**EXERCISE AIM**
The output should be identical to the entries that follow.

DATA TO PROCESS Block Start

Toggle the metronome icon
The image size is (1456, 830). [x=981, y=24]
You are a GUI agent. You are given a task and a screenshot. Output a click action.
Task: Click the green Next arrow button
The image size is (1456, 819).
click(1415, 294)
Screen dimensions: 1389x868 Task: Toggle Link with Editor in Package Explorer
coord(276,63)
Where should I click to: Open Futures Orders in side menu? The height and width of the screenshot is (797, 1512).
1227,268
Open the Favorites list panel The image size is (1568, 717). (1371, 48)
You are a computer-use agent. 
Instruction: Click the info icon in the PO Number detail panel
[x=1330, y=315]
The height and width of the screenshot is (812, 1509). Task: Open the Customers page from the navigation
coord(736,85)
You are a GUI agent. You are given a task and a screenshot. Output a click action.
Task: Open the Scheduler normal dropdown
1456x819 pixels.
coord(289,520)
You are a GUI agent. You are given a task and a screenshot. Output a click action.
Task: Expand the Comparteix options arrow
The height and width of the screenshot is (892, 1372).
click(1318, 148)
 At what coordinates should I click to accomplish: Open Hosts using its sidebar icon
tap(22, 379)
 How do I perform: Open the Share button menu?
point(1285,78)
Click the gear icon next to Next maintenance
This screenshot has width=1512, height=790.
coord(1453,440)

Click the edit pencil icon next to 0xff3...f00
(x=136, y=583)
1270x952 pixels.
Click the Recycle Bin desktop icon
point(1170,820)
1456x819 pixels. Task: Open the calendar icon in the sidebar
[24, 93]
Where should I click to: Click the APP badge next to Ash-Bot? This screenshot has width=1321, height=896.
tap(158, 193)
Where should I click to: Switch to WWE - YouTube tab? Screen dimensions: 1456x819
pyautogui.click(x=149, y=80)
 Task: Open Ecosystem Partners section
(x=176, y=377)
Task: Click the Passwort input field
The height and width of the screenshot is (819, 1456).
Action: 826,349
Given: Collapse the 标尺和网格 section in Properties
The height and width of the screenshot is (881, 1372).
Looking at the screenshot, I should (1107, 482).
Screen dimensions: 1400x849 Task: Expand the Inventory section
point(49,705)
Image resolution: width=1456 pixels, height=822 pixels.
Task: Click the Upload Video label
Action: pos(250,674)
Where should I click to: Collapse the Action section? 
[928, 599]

DATA TO PROCESS Block End

**TASK RESULT**
Toggle the metronome icon
The image size is (1456, 830). [x=981, y=24]
You are a GUI agent. You are given a task and a screenshot. Output a click action.
Task: Click the green Next arrow button
The image size is (1456, 819).
click(1415, 294)
Screen dimensions: 1389x868 Task: Toggle Link with Editor in Package Explorer
coord(276,63)
Where should I click to: Open Futures Orders in side menu? The height and width of the screenshot is (797, 1512).
1227,268
Open the Favorites list panel The image size is (1568, 717). (1371, 48)
You are a computer-use agent. 
Instruction: Click the info icon in the PO Number detail panel
[x=1330, y=315]
The height and width of the screenshot is (812, 1509). Task: Open the Customers page from the navigation
coord(736,85)
You are a GUI agent. You are given a task and a screenshot. Output a click action.
Task: Open the Scheduler normal dropdown
1456x819 pixels.
coord(289,520)
You are a GUI agent. You are given a task and a screenshot. Output a click action.
Task: Expand the Comparteix options arrow
The height and width of the screenshot is (892, 1372).
click(1318, 148)
 At what coordinates should I click to accomplish: Open Hosts using its sidebar icon
tap(22, 379)
 How do I perform: Open the Share button menu?
point(1285,78)
Click the gear icon next to Next maintenance
This screenshot has width=1512, height=790.
coord(1453,440)

Click the edit pencil icon next to 0xff3...f00
(x=136, y=583)
1270x952 pixels.
Click the Recycle Bin desktop icon
point(1170,820)
1456x819 pixels. Task: Open the calendar icon in the sidebar
[24, 93]
Where should I click to: Click the APP badge next to Ash-Bot? This screenshot has width=1321, height=896.
tap(158, 193)
Where should I click to: Switch to WWE - YouTube tab? Screen dimensions: 1456x819
pyautogui.click(x=149, y=80)
 Task: Open Ecosystem Partners section
(x=176, y=377)
Task: Click the Passwort input field
The height and width of the screenshot is (819, 1456).
Action: 826,349
Given: Collapse the 标尺和网格 section in Properties
The height and width of the screenshot is (881, 1372).
Looking at the screenshot, I should (1107, 482).
Screen dimensions: 1400x849 Task: Expand the Inventory section
point(49,705)
Image resolution: width=1456 pixels, height=822 pixels.
Task: Click the Upload Video label
Action: pos(250,674)
Where should I click to: Collapse the Action section? 
[928, 599]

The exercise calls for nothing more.